Downtown Knoxville public art installation in progress, Jan. 2020 completion pushed back

Local News

KNOXVILLE, Tenn. (WATE) – The Knoxville Public Arts Committee’s largest art installation is still slated to be built on the corner of Summit Hill Drive and South Gay Street, but it won’t be finished by January 2020.

Funding was first approved in November 2018, to build a public art piece at the city-owned park, known as The Cradle of Country Music Park, at the corner of the busy intersection.

A year ago, the Knoxville City Council voted 8-1 to pass the resolution authorizing the mayor to execute an agreement with THEVERYMANY, LLC for the creation and installation of the public art piece and performance space not to exceed $500,000. 

When the funds were approved, the project was set to be completed by January 2020. However, in the months that followed city engineers, as well as the Public Arts Committee reviewed what it would take to bring the design to life and found more planning was needed.

Liza Zenni, the Executive Director of the Arts and Culture Alliance, said it was “The Pier” included in the design that brought city engineers and the design team back to the drawing board.

“I love the fact that that pier pulls the pedestrian from the sidewalk, to look at East Knoxville and the sunrise,” said Zenni.

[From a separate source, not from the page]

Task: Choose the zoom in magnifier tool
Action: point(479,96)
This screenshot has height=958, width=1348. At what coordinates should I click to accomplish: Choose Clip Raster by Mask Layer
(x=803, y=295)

Zenni said the vision for the park had three components: the landscaping, the canopy design, and the pier upon which the canopy sits. These components led the design team and the city to ask, “What’s below the surface on this corner? How do we support the pier, safely?” according to Zenni.

In the months following, the city completed a survey of the .58 acre area, according to Rick Emmett, the Downtown Coordinator. From those findings, it was decided that the design for the pier would fall under the purview of the THEVERYMANY artist.

The concrete pier’s design and execution would fall to the artist and city engineers to create.

The original contract with the artist allocated $500,000 to complete the art, and included design, materials, equipment rental, insurance, site preparation, shipping, installation and all other project related expenses.

What the original proposal did not include: whether the artist or the landscape architect would design the base that supports the art piece, now considered the concrete pier.

$60,000 approved for project in 2019

In September 2019, the City Council voted to approve an additional $60,000 for the project, bringing the total cost for the art installation to $560,000. These funds are part of the city’s capital budget, and are part the Public Arts Committee fund.

The additional funding reflects new information about what it would take to build the concrete pier as part of the design.

Photo included in city council proposal, Mark Fornes – THEVERYMANY

The $60,000 in additional funding includes:

  1. Soil Report – $2,000
  2. Structural Engineering – $30,000
  3. Construction Documents & Drawings for Bidding – $21,000
  4. Construction Administration for Concrete Pier – $7,000

“This is by far the largest project that the Public Arts Committee has ever undertaken. In fact, the public art committee saved for years so it could undertake a project of this magnitude,” said Zenni.

The new proposal, as approved by the city council, requires THEVERYMANY to provide construction documents, structural engineering, and lighting design for the concrete pier. The company will also “provide assistance” during the estimated four-month construction period for the concrete pier and ramp/steps that lead to it.

What won’t change: The time it takes THEVERYMANY to complete the artwork.

As written in the contract, the company will have 64 weeks “from the clearing through the bank of the first scheduled payment to the artist” to complete the artwork. This schedule, as per the contract, is subject to “dependent on surrounding landscape schedule and may have to be adjusted.”

“One of the many things I loved about this piece of art, is the canopy. It’s a modern taken on an extremely familiar silhouette. That silhouette, is the trees that embrace all of East Tennessee,” said Zenni, “Some of the lines of the design are reminiscent of the pathways of our rivers [and the] pathways of our topography.”

Photo included in city council proposal, Mark Fornes – THEVERYMANY

The search for the artist

Before this additional funding was approved, the City of Knoxville began a search for artist designs. The 5 most qualified artists were selected to present “in-person”, and the Public Arts Committee’s evaluation committee selected THEVERYMANY, LLC.

The New York based studio specializes in large-scale, site-specific structures that “unify skin, support, form, and experience into a single system’, according to the company’s website.

Part of the landscape architect team that will be working with the design team is local to Knoxville, Hedstrom Landscape Architecture. They will be working with another firm out of North Carolina on the landscape design portions of the artwork.

Right now, the project stands in the design stage, according to Emmett. A timeline for when it could be completed is not yet known and will depend on when construction can begin.